Note also, those are not Monaro Taillights as it says they are.

Try these though. Many use them and love 'em: http://www.ebay.com/itm/04-06-Ponti...es&hash=item48439079da&vxp=mtr#ht_1174wt_1037

Here they are installed on a CGM: http://www.ls1gto.com/forums/showthread.php?t=159035


----------



## HP11 (Apr 11, 2009)

Falco21 said:


> Those are no where near illegal. As long as the light itself is not dimmed due to tint, it is not illegal.


Not really sure I'd make such a demonstrative statement about their legality when the following quote is in the ad itself:


> The parts may not be legal for street use. It is the responsibility of the buyer to check all local, state, and federal laws regarding legality of items being purchased.


My advice would be to check with your local state DMW to be sure, rather than relying on opinions from a car site.


----------



## AlaGreyGoat (Jul 6, 2006)

^^ What he said!
Also, the stock tails have a red reflector on the sides. I think they are required on the GTO as it doesn't have a seperate rear side marker. The aftermarket ones usually don't have the reflectors.


----------



## JayyAguilarr (Mar 8, 2012)

I saw those , not a huge fan. they remind me of christmas lights lol

But thank you guys for the input, 
took mine to a body shop. they got like 85% of the tint off you, can barely notice unless you really stare. 

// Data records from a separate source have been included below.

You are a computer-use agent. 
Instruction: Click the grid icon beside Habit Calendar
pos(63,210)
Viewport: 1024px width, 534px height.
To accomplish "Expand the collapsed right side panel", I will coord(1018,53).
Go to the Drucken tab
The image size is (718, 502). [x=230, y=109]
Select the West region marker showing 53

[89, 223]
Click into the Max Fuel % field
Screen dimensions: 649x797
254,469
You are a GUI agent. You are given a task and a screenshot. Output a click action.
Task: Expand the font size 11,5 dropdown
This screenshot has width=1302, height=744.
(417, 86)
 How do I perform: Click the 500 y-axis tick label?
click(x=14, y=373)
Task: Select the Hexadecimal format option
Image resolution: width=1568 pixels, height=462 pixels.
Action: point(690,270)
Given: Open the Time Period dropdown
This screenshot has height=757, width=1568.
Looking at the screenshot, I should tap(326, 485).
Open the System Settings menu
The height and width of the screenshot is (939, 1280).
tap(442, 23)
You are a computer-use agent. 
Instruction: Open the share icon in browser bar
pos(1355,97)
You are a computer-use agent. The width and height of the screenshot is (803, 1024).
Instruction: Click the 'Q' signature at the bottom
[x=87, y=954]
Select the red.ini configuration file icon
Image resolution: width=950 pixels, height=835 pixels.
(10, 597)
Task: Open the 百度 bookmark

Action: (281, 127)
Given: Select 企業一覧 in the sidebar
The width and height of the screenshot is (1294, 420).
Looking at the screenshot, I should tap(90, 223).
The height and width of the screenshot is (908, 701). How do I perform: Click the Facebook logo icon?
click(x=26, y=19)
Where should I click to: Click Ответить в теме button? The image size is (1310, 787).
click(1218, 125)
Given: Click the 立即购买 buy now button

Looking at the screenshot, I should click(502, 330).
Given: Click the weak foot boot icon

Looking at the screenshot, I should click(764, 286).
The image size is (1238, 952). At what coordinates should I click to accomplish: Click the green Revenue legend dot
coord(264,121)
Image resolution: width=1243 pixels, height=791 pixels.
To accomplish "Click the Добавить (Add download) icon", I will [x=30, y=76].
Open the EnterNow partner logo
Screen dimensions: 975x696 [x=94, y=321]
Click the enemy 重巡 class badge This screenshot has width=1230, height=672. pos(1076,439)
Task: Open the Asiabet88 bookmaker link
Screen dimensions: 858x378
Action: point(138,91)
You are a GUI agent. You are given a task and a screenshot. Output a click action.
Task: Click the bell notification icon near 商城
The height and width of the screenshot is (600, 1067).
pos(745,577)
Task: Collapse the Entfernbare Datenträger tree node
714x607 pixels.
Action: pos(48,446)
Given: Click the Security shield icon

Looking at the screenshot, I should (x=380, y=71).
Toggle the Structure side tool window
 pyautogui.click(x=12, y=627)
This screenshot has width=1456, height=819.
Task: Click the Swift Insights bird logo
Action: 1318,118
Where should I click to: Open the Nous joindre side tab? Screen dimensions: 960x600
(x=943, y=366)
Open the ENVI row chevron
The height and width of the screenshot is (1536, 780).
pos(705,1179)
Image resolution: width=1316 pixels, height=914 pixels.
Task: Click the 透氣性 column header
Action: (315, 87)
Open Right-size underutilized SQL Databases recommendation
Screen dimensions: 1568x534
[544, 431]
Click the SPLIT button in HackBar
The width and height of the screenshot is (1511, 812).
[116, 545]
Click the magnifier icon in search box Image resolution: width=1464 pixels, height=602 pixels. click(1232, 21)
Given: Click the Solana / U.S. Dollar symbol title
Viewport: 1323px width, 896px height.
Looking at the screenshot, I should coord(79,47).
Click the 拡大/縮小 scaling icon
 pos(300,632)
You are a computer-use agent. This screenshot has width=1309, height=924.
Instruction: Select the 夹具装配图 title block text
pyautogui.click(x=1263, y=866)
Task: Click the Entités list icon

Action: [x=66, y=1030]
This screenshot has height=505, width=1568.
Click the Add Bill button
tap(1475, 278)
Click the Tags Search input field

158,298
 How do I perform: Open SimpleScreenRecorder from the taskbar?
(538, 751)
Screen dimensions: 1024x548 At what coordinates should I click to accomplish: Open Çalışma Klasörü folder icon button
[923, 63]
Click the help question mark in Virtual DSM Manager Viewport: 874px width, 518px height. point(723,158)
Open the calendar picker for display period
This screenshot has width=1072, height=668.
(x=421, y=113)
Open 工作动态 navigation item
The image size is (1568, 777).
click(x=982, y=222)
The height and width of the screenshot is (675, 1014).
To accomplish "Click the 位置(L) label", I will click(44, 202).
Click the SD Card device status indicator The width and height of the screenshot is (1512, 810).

Sent from my HTC Amaze 4G using AutoGuide.com App


----------



## Falco21 (May 11, 2010)

According to Ohio Law and almost every other state law, the red light needs to be visible from 500 feet away. Pretty sure the taillights posted in the OP emit a light that can be seen from 500 feet away. There is no visible tint over the lens


----------



## ZEIKE524 (Dec 28, 2010)

I live in Texas and mine are blacked out. I got pulled over in a previous vehicle and straight from the officers mouth visibility has to be 500 feet. I got pulled over yesterday in fact let go without a warning. The officer said he wasnt sure if mine were technically legal or not but he could see my lights from a quarter mile back. Didnt get pulled over for the lights though.


----------



## jpalamar (Jul 22, 2008)

They need to be DOT approved to be legal. But I honestly wouldn't worry about it since the location of the bulbs isn't changing and your still using the stock wiring and bulbs.


----------



## svede1212 (Nov 1, 2005)

Falco21 said:


> According to Ohio Law and almost every other state law, the red light needs to be visible from 500 feet away. Pretty sure the taillights posted in the OP emit a light that can be seen from 500 feet away. There is no visible tint over the lens


There have been posts in the past of legal issues that would refute that. As stated to be legal they must be DOT approved. To get that on our car they need side red reflectors. Will you get a ticket with something else. Who knows? Just like illegal window tint in some areas it may depend on if the officer is throwing the book at you or if you're subtle enough to get by. 

Other cars have red reflector side markers whereas we don't. They are incorporated in the tail light. At the bottom of the ad they also state that 99% of the parts that they sell are for show and offroad use.

I'd be a little more cautious on giving legal advise.


----------



## GTO-m (Apr 1, 2010)

DOT approved is the key I believe. It usually says someplace etched in the actual plastic.


----------